Куда ей теперь идти? Она устала, слишком устала. И никуда она больше не пойдёт. Она останется здесь, просто ляжет на холодную землю у этой могилы и уснёт. Как уснул её папка. А потом её похоронят вместе с ним. И они будут тихо и спокойно лежать вместе, а рядом — течь река и шуметь лес. И не будет скорбей, слёз, боли, всё будет тихо и радостно, мир и покой. Зинка села на землю рядом с могилой, закрыла глаза. Слёзы текли по её лицу всё медленнее и наконец утихли, лицо разгладилось. Она чувствовала, как холод земли постепенно проникает в её тело, но даже радовалась этому: она просто тихо уснёт здесь, рядом с папкой.

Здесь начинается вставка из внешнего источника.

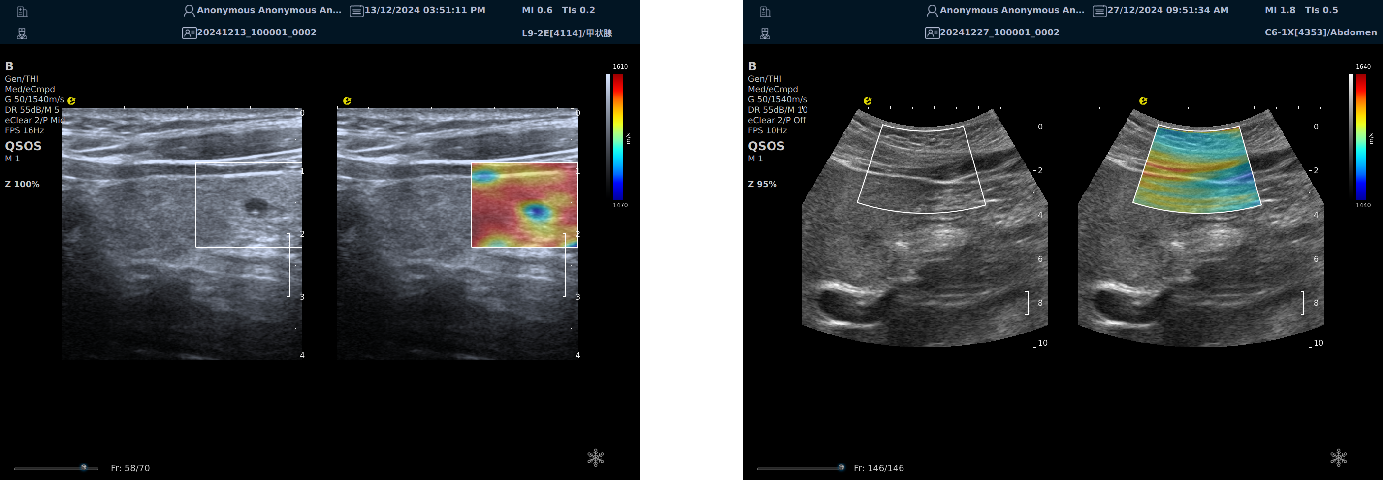Screen dimensions: 1383x480
Task: Click the dark nodule in thyroid grayscale ROI
Action: (256, 206)
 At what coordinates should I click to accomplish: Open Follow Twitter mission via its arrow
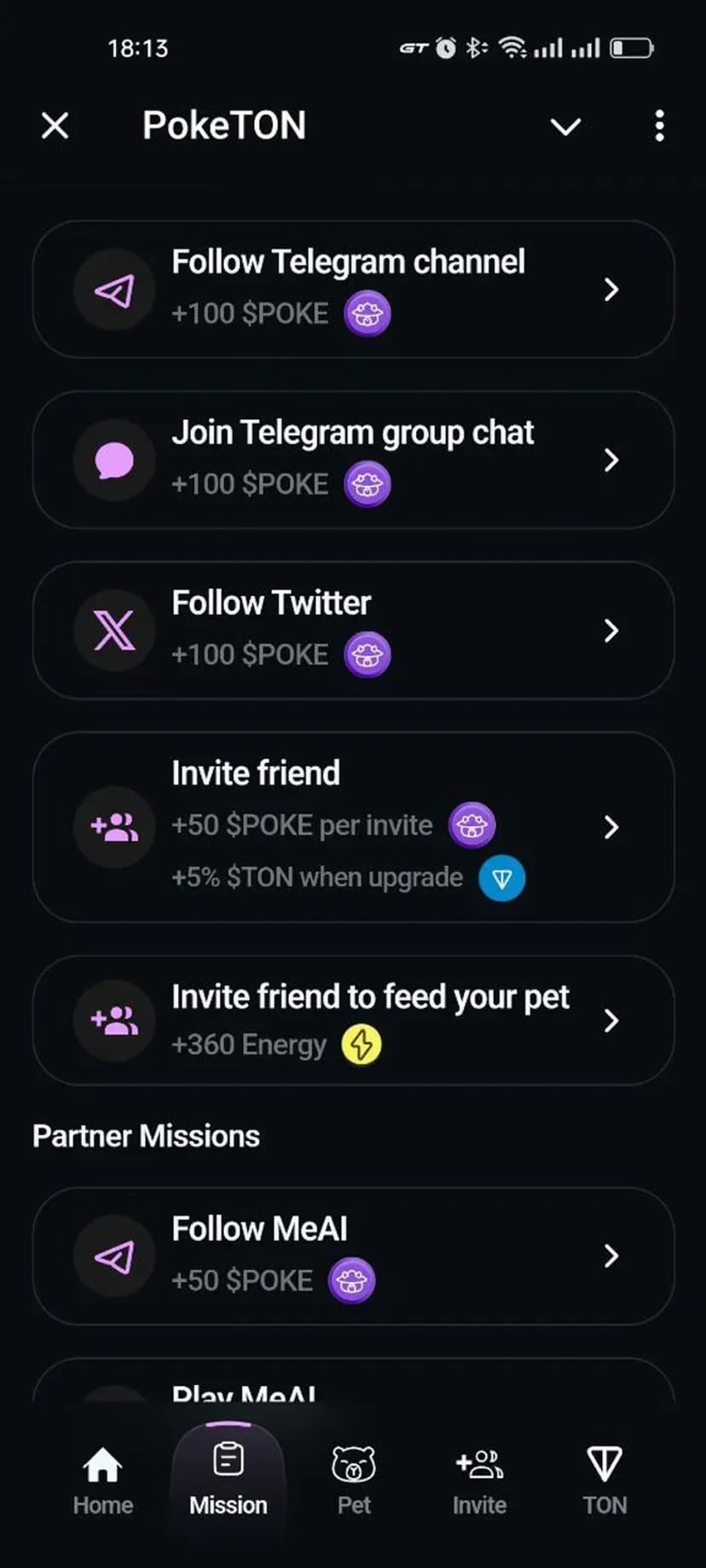[x=611, y=631]
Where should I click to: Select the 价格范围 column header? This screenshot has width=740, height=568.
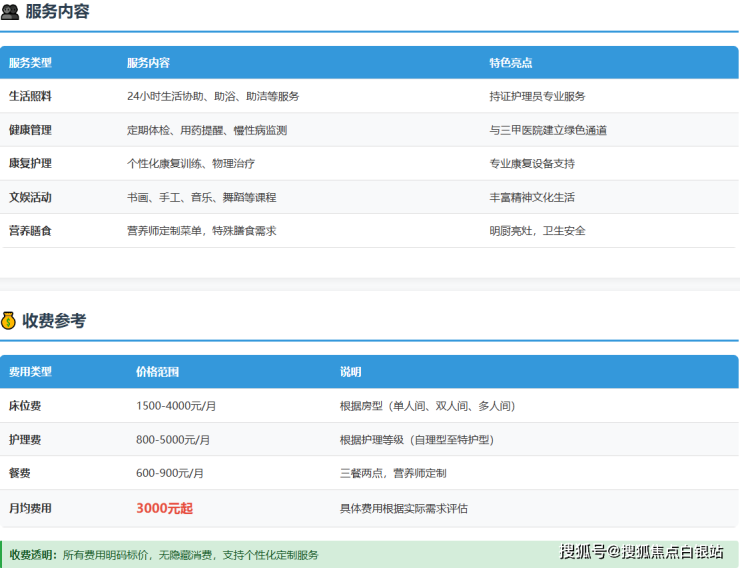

Внезапно она почувствовала, как будто отец говорит ей что-то. Вслушалась, и ей показалось, что она слышит голос папки:
— Доченька, радость моя, вставай! Поднимайся, солнышко моё! Нельзя сидеть на холодной земле — простудишься… Сейчас ты встанешь и пойдёшь в дом. Ты ведь знаешь, как много хороших людей вокруг! И они любят тебя! И тётя Маруся, и Надька, и Сашка, и тётя Даша. И тётя Таня тоже полюбит тебя! Так, как любил тебя я… И не переживай про письма — я знал, что моя дочь никогда не напишет таких писем и не обидит человека… Не плачь, солнышко моё! В жизни бывают скорби и радости… И ты обязательно станешь геологом, и пойдёшь по тайге, а рядом побежит лохматый Дружок. А я буду рядом с тобой, и ты будешь чувствовать мою любовь так, как сейчас. Я очень люблю тебя, доченька, всегда любил тебя… Вставай, пожалуйста!
И Зинка послушалась отца. Она с трудом встала с земли, приложилась лбом к кресту, а потом прошептала:
— Я тоже люблю тебя, папа!
И тихонько пошла, скользя по обледеневшей дорожке. И впереди расстилался простор, от которого дух захватывало: поле и река, и бесконечное небо. Впереди была целая жизнь.